Variation in Utilization of Health Care Services for Rural VA Enrollees With Mental Health-Related Diagnoses.

J Rural Health 2015 19;31(3):244-53. Epub 2015 Jan 19.

Department of Health Services, School of Public Health, University of Washington, Seattle, Washington.

Purpose: Rural-dwelling Department of Veterans Affairs (VA) enrollees are at high risk for a wide variety of mental health-related disorders.

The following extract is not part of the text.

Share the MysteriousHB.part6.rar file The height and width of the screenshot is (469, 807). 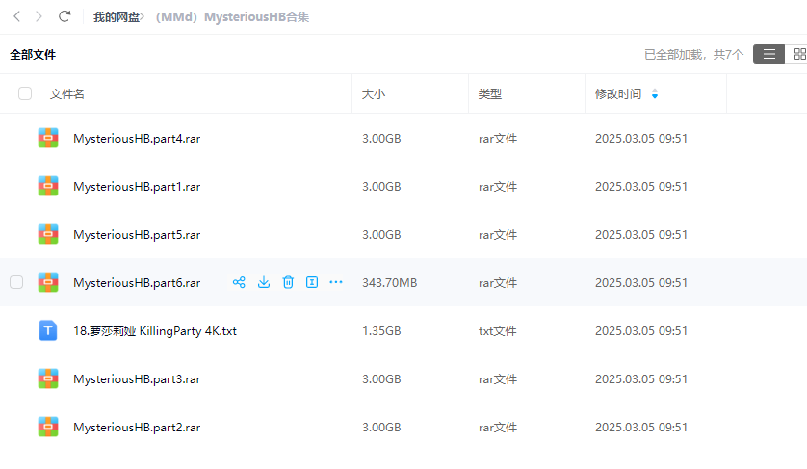point(239,282)
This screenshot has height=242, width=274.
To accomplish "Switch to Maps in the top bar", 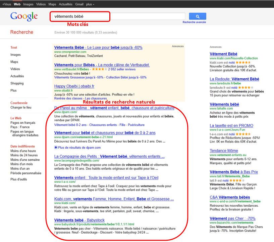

The objective of this study is to examine the variation in the types of mental and nonmental health services received by rural VA enrollees who have a mental health-related diagnosis.

Methods: The Andersen and Aday behavioral model of health services use and the Agency for Healthcare Research and Quality Medical Expenditure Panel Survey (MEPS) data were used to examine how VA enrollees with mental health-related diagnoses accessed places of care from 1999 to 2009. Population survey weights were applied to the MEPS data, and logit regression was conducted to model how predisposing, enabling, and need factors influence rural veteran health services use (measured by visits to different places of care). Analyses were performed on the subpopulations: rural VA, rural non-VA, urban VA, and urban non-VA enrollees.

Findings: For all types of care, both rural and urban VA enrollees received care from inpatient, outpatient, office-based, and emergency room settings at higher odds than urban non-VA enrollees. Rural VA enrollees also received all types of care from inpatient, office-based, and emergency room settings at higher odds than urban VA enrollees. Rural VA enrollees had higher odds of a mental health visit of any kind compared to urban VA and non-VA enrollees.

Conclusions: Based on these variations, the VA may want to develop strategies to increase screening efforts in inpatient settings and emergency rooms to further capture rural VA enrollees who have undiagnosed mental health conditions.